### [Instructions to follow]
Up through the line that contains "Task: Click on", retype the entries exactly, beginning at the very first line.
(Beginning of Data records)
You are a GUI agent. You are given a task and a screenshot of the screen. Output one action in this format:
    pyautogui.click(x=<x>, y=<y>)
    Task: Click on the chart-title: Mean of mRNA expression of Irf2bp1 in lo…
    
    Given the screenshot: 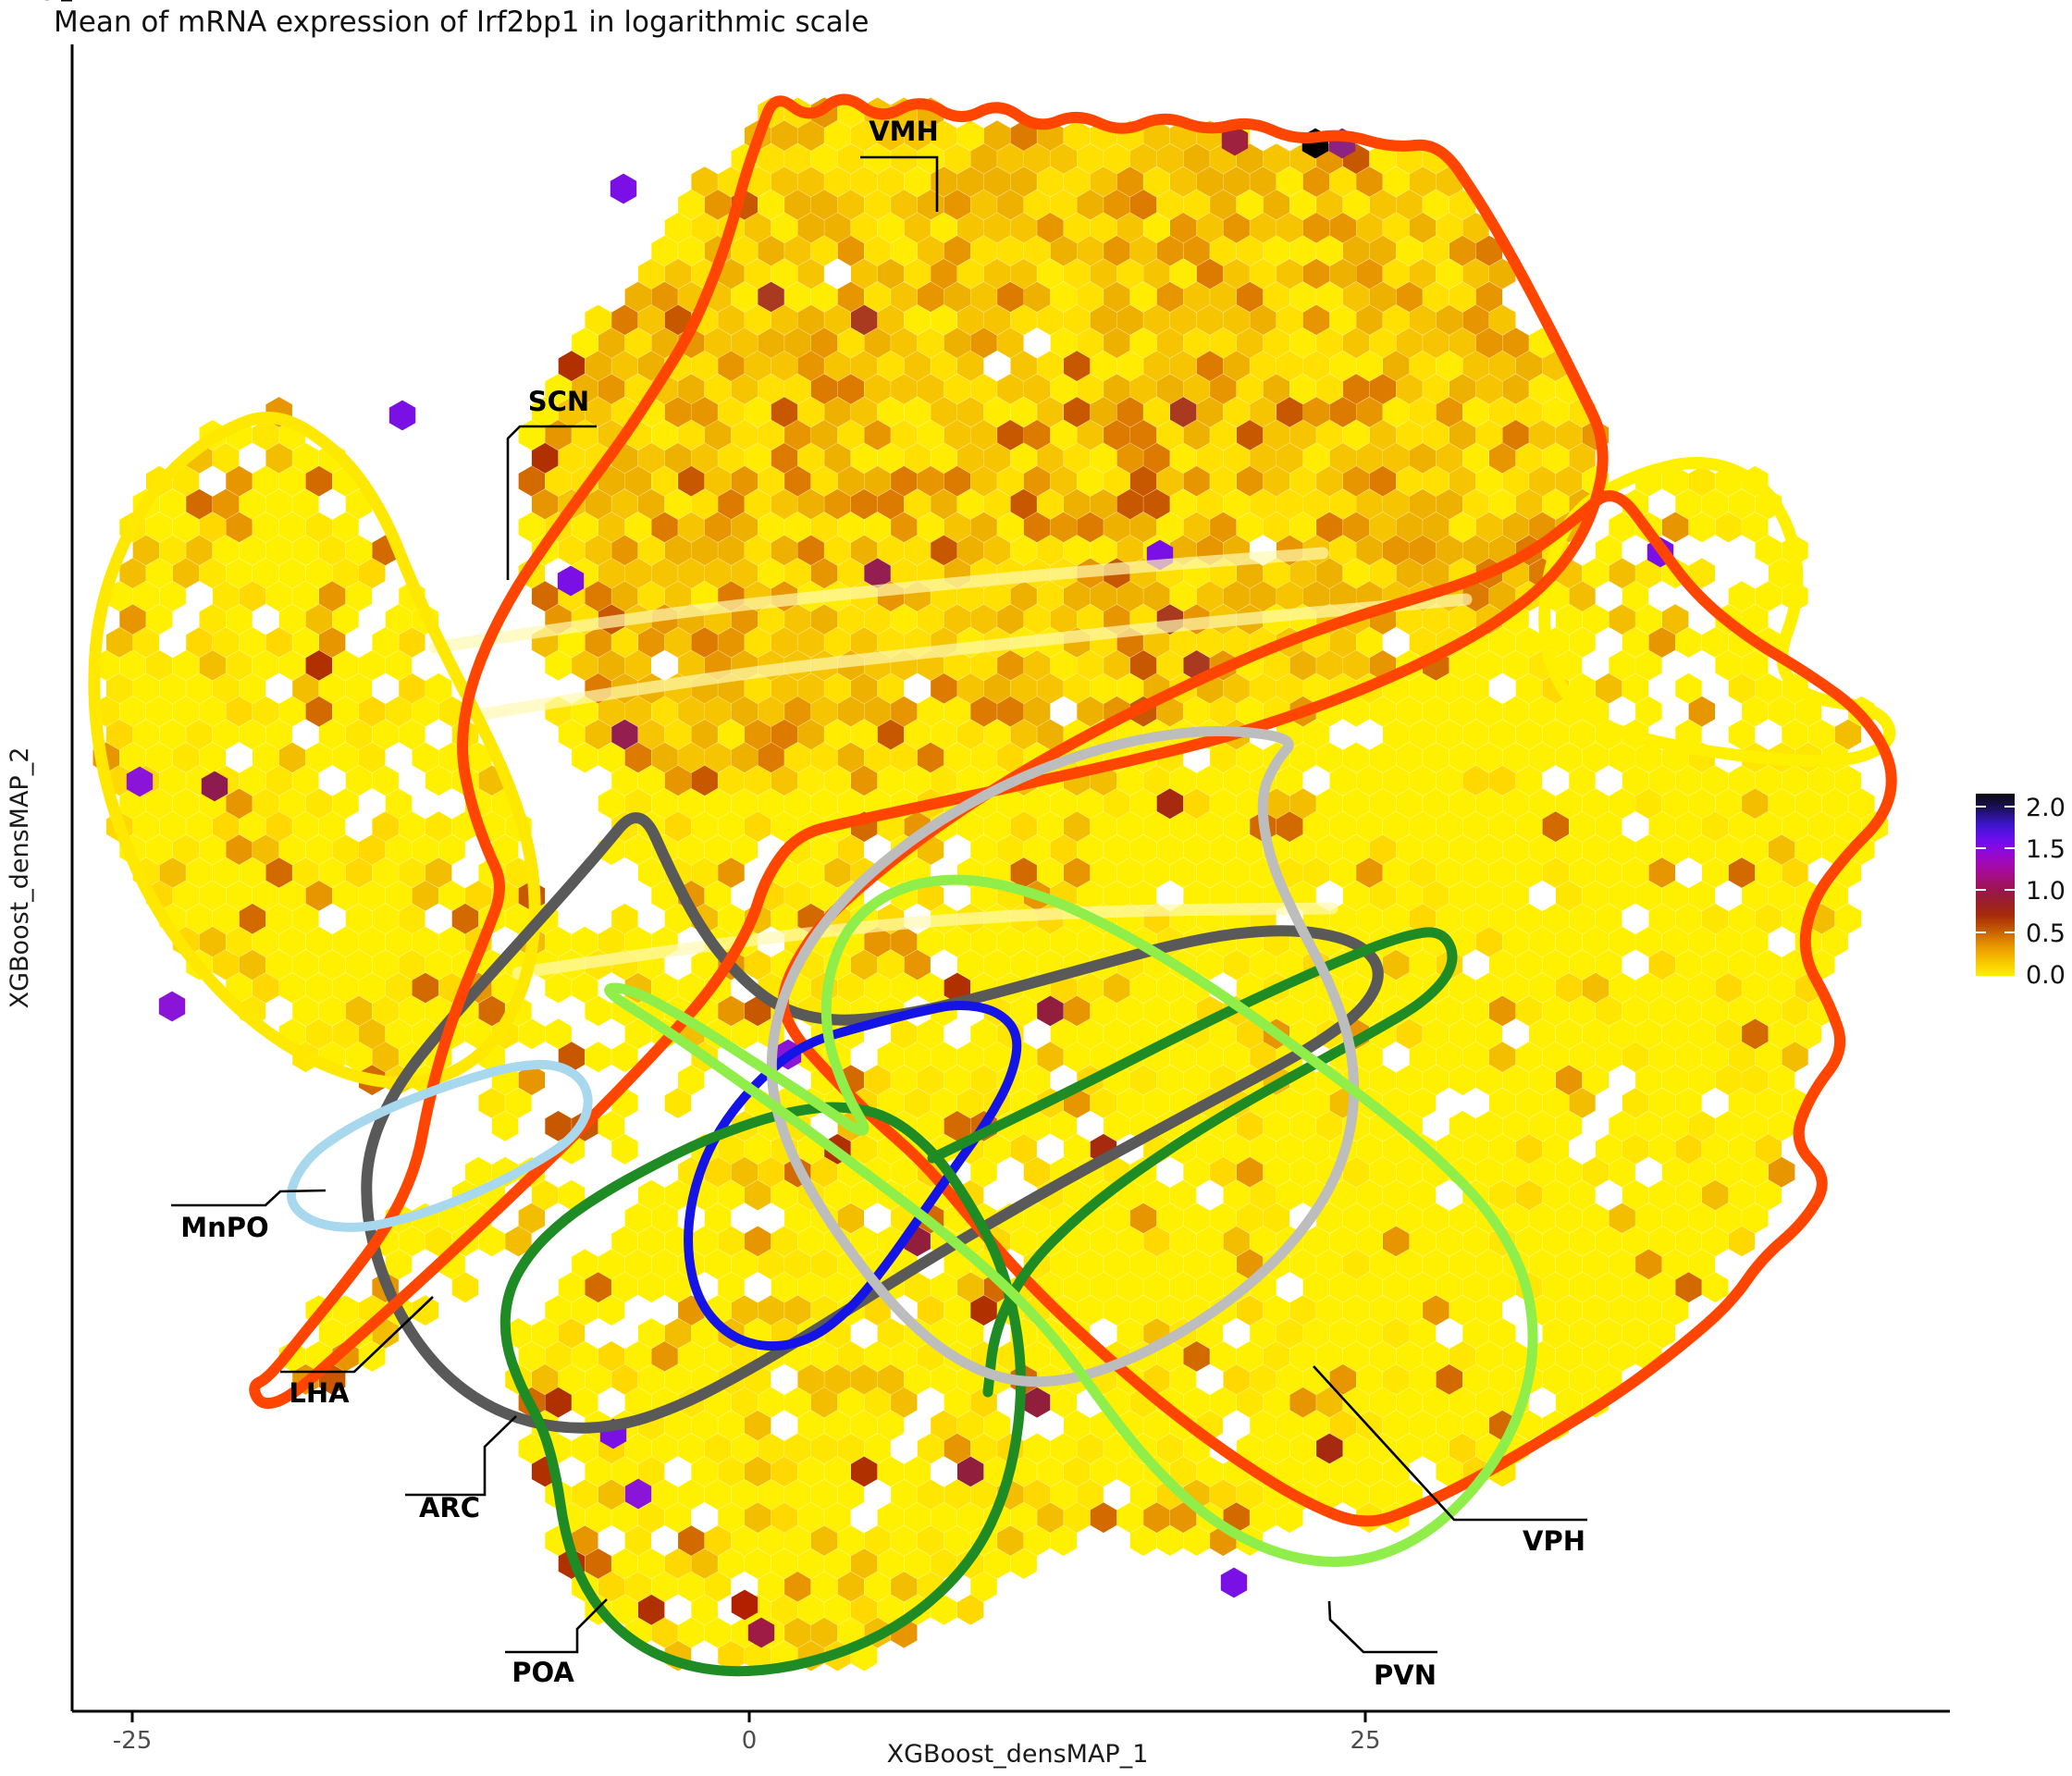 What is the action you would take?
    pyautogui.click(x=462, y=23)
(End of Data records)
### [The completed task]
You are a GUI agent. You are given a task and a screenshot of the screen. Output one action in this format:
    pyautogui.click(x=<x>, y=<y>)
    Task: Click on the chart-title: Mean of mRNA expression of Irf2bp1 in lo…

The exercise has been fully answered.